Work order:
From the text on caring for someone with a serious illness, list every feeling that caregivers are said to often experience.

Following diagnosis, the caregivers may attempt to deny the full and long term implications of the illness, especially if the illness is debilitating, if the ill person will require ongoing physical care, if the treatment will financially stress the family, and/or if the illness is life threatening or terminal. As well as wanting to deny the full implications of the diagnosis of a serious illness, caregivers will often experience feelings of guilt, anger, resentment, fear, depression, and emotional/physical exhaustion.

As a caregiver for someone with a serious illness, there are many things you can do to ease the burden and to ensure that you can help your loved one in a healthy and positive way.

First, you must recognize that you have both a right and a responsibility to take care of yourself. It’s not selfish to take care of you; it’s absolutely necessary. The person you are looking after needs you to be in the best health possible.

Second, the caregiver must establish a support network to ensure that they are not alone in this task. You must make the necessary connections to get help from others. You will need breaks from the continual demands of providing care. You must have the courage and the humility to ask other family members to take regular shifts or to contribute financially, and you must arrange for a part time professional in-home help when necessary.

Third, as a caregiver you must take the time to do some things for yourself. In a healthy relationship, including in a relationship with a seriously ill person, people need to have separate and personal aspects to their lives. If you are going to keep psychologically healthy, you must have this kind of balance in your life. You are a whole person with many dimensions. Being a caregiver is only one part of who you are. Don’t feel guilty for taking time for yourself to meet your needs. You will be a much healthier and happier caregiver when you take care of yourself in this way.

Data under study:
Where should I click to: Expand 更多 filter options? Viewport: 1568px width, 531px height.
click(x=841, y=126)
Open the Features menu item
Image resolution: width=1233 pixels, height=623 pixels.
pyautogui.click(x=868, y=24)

Solved exercise:
- guilt
- anger
- resentment
- fear
- depression
- emotional/physical exhaustion